Danny pauses for a few seconds.

DANNY: Are you sure? What about Puerto Rico?

VINCE: Puerto Rico is not a state.

DANNY: Yeah, I guess. It’s a race like the Jews…they don’t have a country.

VINCE: You’re the one in college, you should know that.

DANNY: You’re right. Hawaii is the 51st state.

**THE TAKEAWAY: Stupid is funny? Columbia needs to up those eligibility requirements?


MAN 1: Yo, listen to this shit, yo. You heard about that shit roofies, right? The date rape drug.

MAN 2: Oh, I didn’t know about that shit.

MAN 1: A’ight…peep this right…this kid, I was chillin’ with him and shit, right…he was telling me—

MAN 2: Wait, roofies are for what?

MAN 1: A date rape drug. Makes you like…pass out, unconscious. Check this right, tell me this shit ain’t ill. Shit just freaked me out. This guy met a girl down the club. She was like, ‘wanna go back to my place?’ He woke up in a bathtub full of ice, gets us…his whole side is stitched up. He freaks out and goes to the hospital and they x-ray him. They stole his kidney!!!”

* [Data for review]

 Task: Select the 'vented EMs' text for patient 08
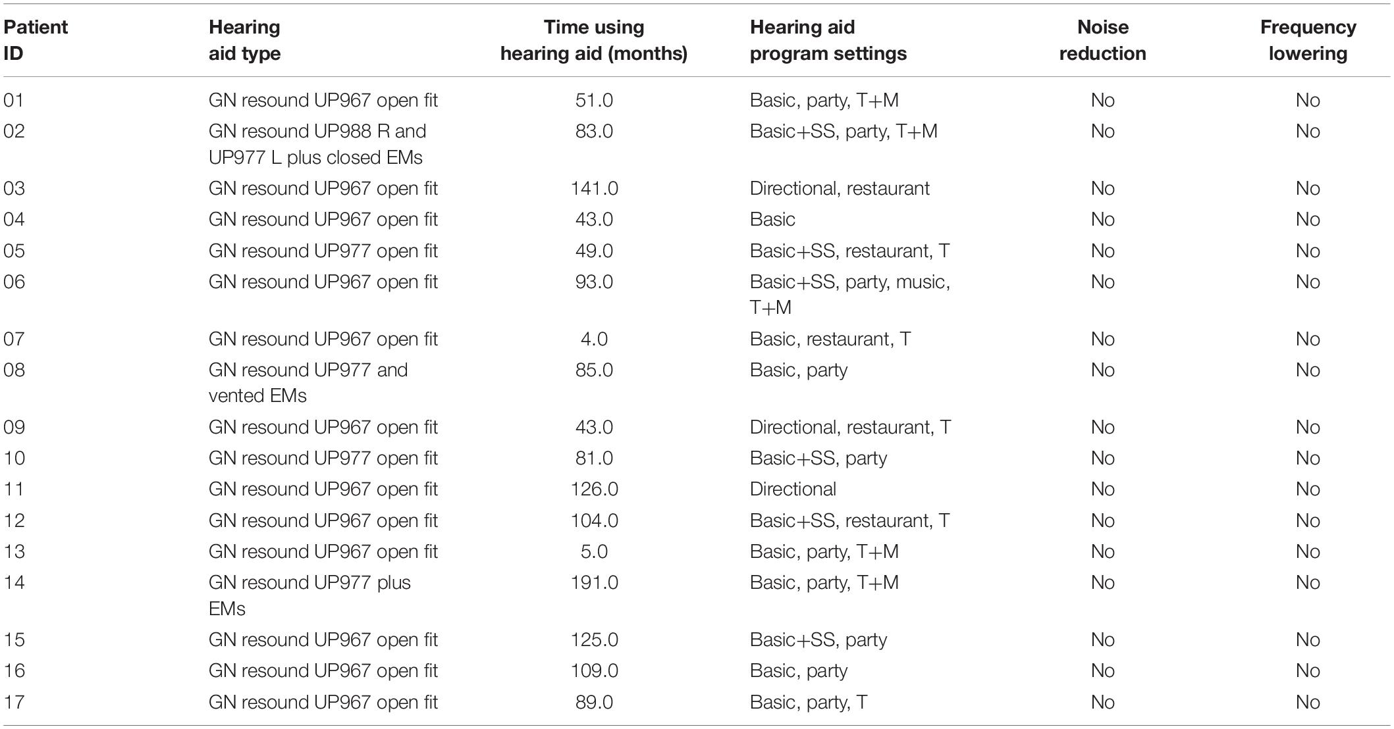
...
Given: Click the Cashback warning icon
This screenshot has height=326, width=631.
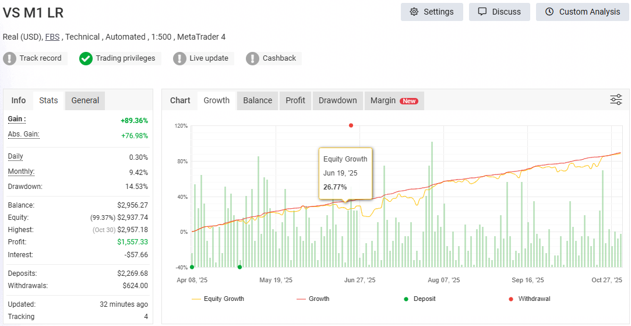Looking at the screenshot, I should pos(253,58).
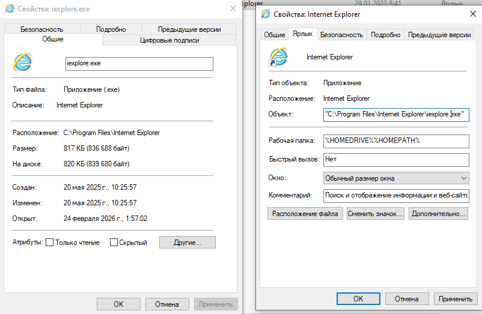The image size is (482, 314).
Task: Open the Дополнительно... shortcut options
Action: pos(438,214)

* [Task requirements]
Copy out the whole dialogue about Puerto Rico and roofies above, word for word.

* [Exercise output]
Danny pauses for a few seconds.

DANNY: Are you sure? What about Puerto Rico?

VINCE: Puerto Rico is not a state.

DANNY: Yeah, I guess. It’s a race like the Jews…they don’t have a country.

VINCE: You’re the one in college, you should know that.

DANNY: You’re right. Hawaii is the 51st state.

**THE TAKEAWAY: Stupid is funny? Columbia needs to up those eligibility requirements?


MAN 1: Yo, listen to this shit, yo. You heard about that shit roofies, right? The date rape drug.

MAN 2: Oh, I didn’t know about that shit.

MAN 1: A’ight…peep this right…this kid, I was chillin’ with him and shit, right…he was telling me—

MAN 2: Wait, roofies are for what?

MAN 1: A date rape drug. Makes you like…pass out, unconscious. Check this right, tell me this shit ain’t ill. Shit just freaked me out. This guy met a girl down the club. She was like, ‘wanna go back to my place?’ He woke up in a bathtub full of ice, gets us…his whole side is stitched up. He freaks out and goes to the hospital and they x-ray him. They stole his kidney!!!”